# Zu erledigen
• a. Gib aus dem Forenthread zur defekten Festplatte den Abschnitt von "P.S. Bei Systemeigentschaften" bis einschließlich "ein OS installiert?" wortgetreu aus.
• b. Knüpfe an das Ende des Forenthreads zur defekten Festplatte an und schreibe ihn weiter.

# Dokument
============
# Festplatte zerschossen platte kaputt



## Thomas Bay (11. März 2004)

Hallo wer kann mir helfen bin am verzfeifeln,meine platte ist mitten im wurmtool lauf hängengeblieben.Seidem kann ich nicht mehr auf die Platte D:\ zugreifen,die hört sich auch nicht gut an gibt komische geräuche denke mal das sie breit ist.Ist leider meine sicherheitsplatte wo alles drauf ist was für mich wichtig ist.Habe es schon mit PC Inspector und Acronis RecoveryExpert Deluxe Demoversion versucht wobei Acronis Recovery ......... nicht mal zugriff auf die Platte bekommen hat  . Der PC Inspector zeigt mir zwar alles an was auf der Platte ist aber wenn ich auf Speichern unter gehe wird nur das verzeichnet kopiert nicht was drin sein soll.

HILFE HILFE Dringend

10000000 DANKE im vorraus

P.S. Bei Systemeigentschaften ( Systemwiederherstellung ) wir die platte als Offline angezeigt was ich nicht so ganz verstehe.


----------



## server (11. März 2004)

Ist die Platte im BIOS aufgelistet?
Ist auf der Platte ein OS installiert?


----------



## Thomas Bay (11. März 2004)

Platte wird im Bios bei Geräte Konfigurstion erkannt.
OS was heist OS sag mir jetzt nichts


----------



## server (11. März 2004)

Operating System = Betriebssystem

Ist die Platte nur zum Datenspeichern oder hast du auf der Plattte auch Windows?


----------



## Thomas Bay (11. März 2004)

nur daten kein betriebssystem


----------



## server (12. März 2004)

Schau mal, ob die Platte in der Datenträgerverwaltung angezeigt wird:
Start - Einsellungen - Systemsteuerung - Verwaltung - Computerverwaltung - Datenträgerverwaltung


----------



## Thomas Bay (12. März 2004)

Hallo ja die platte wird in der dantenträgerträgerverwaltung angezeigt,blos dummerweise nicht mehr als Fat32 steht nichts hinter.Also jetzt versteh ich nichts mehr ist sie nun kaputt oder nicht?Steht auch überall Status fehlerfrei hinter.


----------



## Thomas Bay (12. März 2004)

sorry für die fehler die ich schreibe aber das macht mich einfach irre.


----------



## server (12. März 2004)

Wenn sie dort aufgelistet wird, dann erkennt sie Windows. Kannst du auf die Platte über Arbeitsplatz zugreifen und Dateien öffnen?
============
# Gegebene Daten

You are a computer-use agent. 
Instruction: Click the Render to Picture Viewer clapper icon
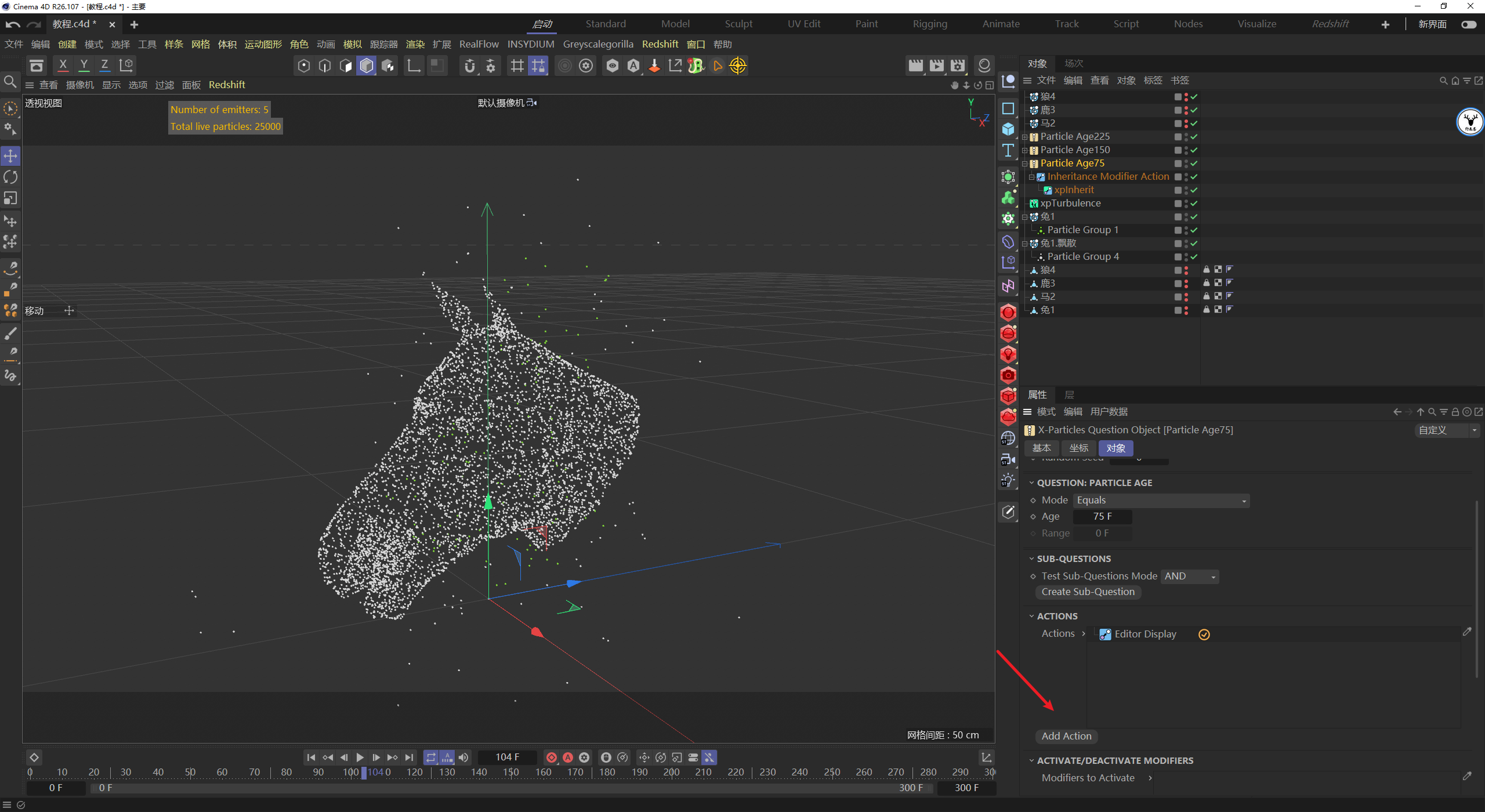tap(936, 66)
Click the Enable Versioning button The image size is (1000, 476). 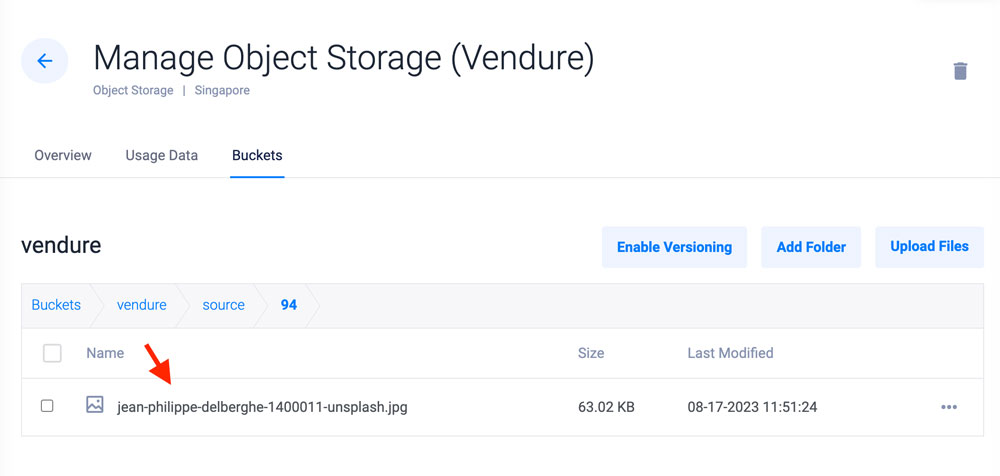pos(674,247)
============
# Lösungen
• a.
P.S. Bei Systemeigentschaften ( Systemwiederherstellung ) wir die platte als Offline angezeigt was ich nicht so ganz verstehe.


----------



## server (11. März 2004)

Ist die Platte im BIOS aufgelistet?
Ist auf der Platte ein OS installiert?

• b.
----------



## Thomas Bay (12. März 2004)

nein das ist ja mein problem ich habe kein zugriff mehr,kommt nach ein paar sekunden platte ist unformatiert soll sie jetzt formatiert werden.Und das versteh ich nicht die paltte ging ja noch bevor ich das wurmtool benutzt habe.Die wird zwar angezeigt aber wie gesagt kein zugriff.


----------



## server (12. März 2004)

Kannst du die Platte defragmentieren?

Sieht so aus, als wäre sie stark beschädigt worden....


----------



## Thomas Bay (12. März 2004)

defragmentieren geht nicht da wird sie nicht angezeigt,meinst du echt das sie so doll kaputt ist?Wie kann sowas passieren von einer minute zur anderen,und kann ich noch ein teil davon retten und wenn wie geht das?Da sind so viele daten drauf die dringend brauche,aber ich habe bestimmt so ein pech und ich kann sie in den müll schmeissen na das soweiso.


----------



## melfoers (12. März 2004)

hi,
wenn der Rechner noch auf die Platte zugreifen kann und sie noch im Betriebssystem erkannt wird, würde ich nicht merh viel mit defrag usw. machen.

.





> nicht mehr als Fat32 steht nichts hinter.



Ein sehr gutes Tool, welches bei zerschossenen Dateisystemen hilft,  ist OnTrack EasyRecovery oder so ähnlich.

bloß nichts anderes mehr machen KEIN neues FAT<<

Die Daten sind noch da wo sie waren, aber das Dateisystem FAT16 Fat 32 NTFS oder was auch immer, ist verlorengegangen. so kann der Rechner den Speicherort auf der Platte nicht mehr lokalisieren.

Gruß 
melfoers


----------



## melfoers (13. März 2004)

Hallo Leute, 
Ich habe folgenden Beitrag per PN von ghothic ghost, zu diesem Thema,bekommen.
Ich denke wenn hier jemad was zu sagen hat soll es auch für die Öffentlichkeit bestimmt sein.
Das Forum soll nicht nur exisistieren um die Profilneurose einiger weniger hier auszuleben.


hi,
zu deinem Beitrag Festplatte zerschossen platte kaputt

Wenn ein Betriebssystem installiert wird, wird durch die Formatierung
seine Dateistruktur (Fat32, NTFS, ReiserFS etc.) angelegt, richtig ? >>RICHTIG
Ohne die Struktur kann man nicht installieren, richtig ? >>RICHTIG
In diese Struktur werden die Daten gespeichert, richtig ? >>FALSCH
Also wenn keine Struktur mehr da ist, gibt es auch keine Daten mehr, richtig ? >>FALSCH

MfG
gothic ghost



Hallo,
ich weiß zwar nicht was du fürn Problem mit dir und der Welt hast.
Wenn du der Meinung bist zu Posten was das Zeug hält mache es, kann dich niemand dran hindern.
Mag sein, dass du in einigen bereichen recht viel Ahnung hast, aber eben nur in einigen.
Gib doch den Leuten die hier Hilfe suchen die Möglichkeit auch Antworten zu bekommen.

Zu deiner Frage:
Nein ist nicht ganz richtig.

Wenn die FAT (File Allocation Table) zerschossen / gelöscht ist, sind die Daten noch auf der Festplatte.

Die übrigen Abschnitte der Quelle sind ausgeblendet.